Parlons-en de ce personnage. Tout comme la sortie de Je dis aime, celle de Qui de nous deux relance le débat sur l’importance que Matthieu gruge sur le dos de son alter ego. Ses compositions revêtent plus que jamais un côté personnel qui le distingue d’M, cet être onirique à la coiffure symboliquement gommée, arborant des costumes rouges, bleus et maintenant rose bonbon (ah, la paternité). Si le titre du compact réfère directement au déchirement identitaire, il en va de même pour la pièce Je me démasque, écrite par la poétesse Andrée Chedid, grand-mère du chanteur. "Dans ma tête, la distinction entre Matthieu et M est maintenant claire. Sur scène, c’est M qui chante, mais en studio, et lorsque tu écoutes l’album, c’est Matthieu qui présente ses chansons. La vie de M est sur scène. Il est important puisque, aujourd’hui, on écoute aussi la musique avec les yeux. Il faut jouer avec l’image et M en est une très percutante."

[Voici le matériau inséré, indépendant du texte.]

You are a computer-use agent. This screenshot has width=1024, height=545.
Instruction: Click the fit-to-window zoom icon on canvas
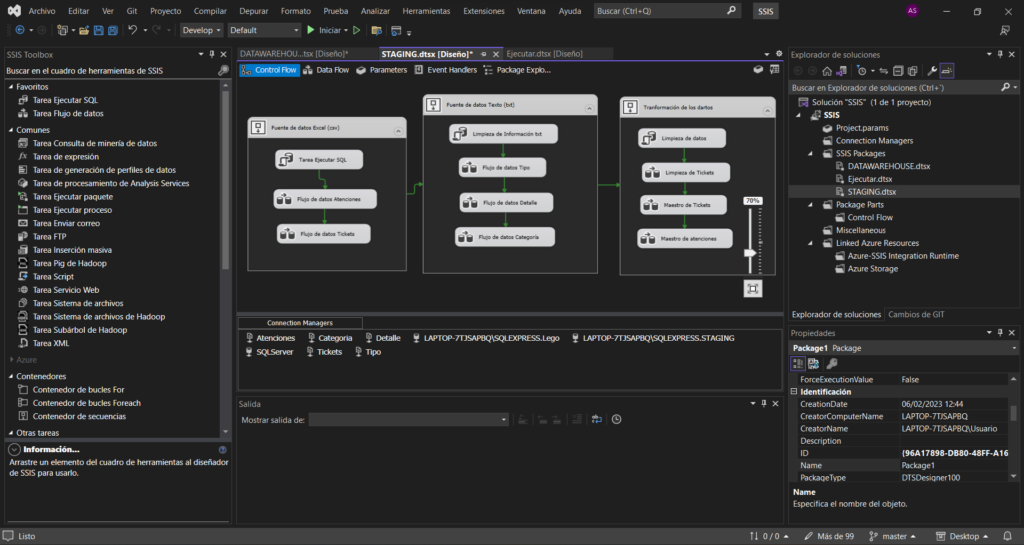(x=752, y=288)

Il n’y a pas que M qui serve Matthieu. Son jeu de six cordes inspiré de Hendrix le démarque, bien sûr, et sa plume illuminée gagne constamment en maturité. Un raffinement qu’il qualifie d’enfantin, compte tenu de son habileté à jouer avec les mots. Traitant du sida, mais sans jamais le nommer, Le Radeau s’avère un véritable joyau phonétique. "Tout est parti d’une phrase que j’ai écrite, mais qui me semblait un peu trop clichée: "Do, ré, mi, fa, sol, la, sida, une fausse note et la vie s’en va". J’aimais bien l’image d’une simple fausse note à la fin d’une gamme qui bouleverse tout. Cependant, par pudeur pour la maladie, je ne voulais pas entrer dans de la démagogie facile. J’ai alors décidé d’écrire un texte qui propose l’idée sans pour autant la divulguer." Du coup, la gamme s’est camouflée pour devenir: "Tu dors, émue, face / Au soleil, lascive / Docile, la seule Femme / Du radeau de l’amour". "Le thème s’en trouve élargi, poursuit-il. C’est ma manière de jouer avec les mots sans pour autant faire de jeux de mots."

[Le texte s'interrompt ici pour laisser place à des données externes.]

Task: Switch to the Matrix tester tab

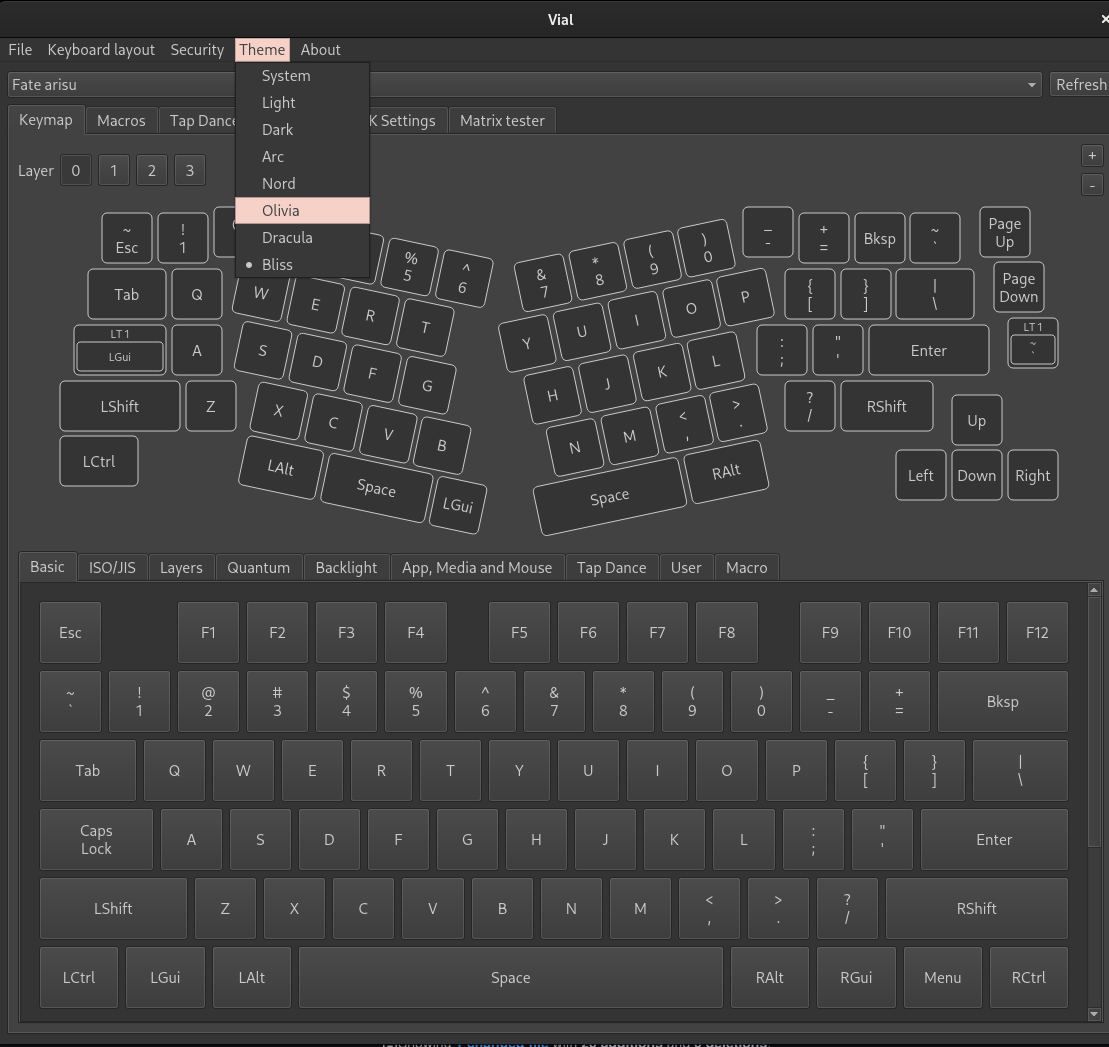Action: coord(502,120)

En attendant son prochain passage à Montréal – parions sur les FrancoFolies de cet été -, Matthieu risque bien d’être devant son poste de télévision ce dimanche afin de regarder les Oscars. Tirée de la trame sonore des Triplettes de Belleville couronnée il y a quelques jours aux César, la pièce signée Benoît Charest et Sylvain Chomet qu’il y interprète est en nomination pour la meilleure chanson extraite d’un film. Lorsqu’on comprend bien la nature enfantine et curieuse de Chedid, on s’explique facilement son ouverture face au projet. "J’aime découvrir de nouvelles choses. J’aime écouter la vie. J’aime l’inconnu et j’évite les a priori. Ça m’amène parfois vers certains dérapages puisqu’il faut avoir des certitudes pour avancer. Aujourd’hui, je contourne le problème en faisant semblant d’en avoir."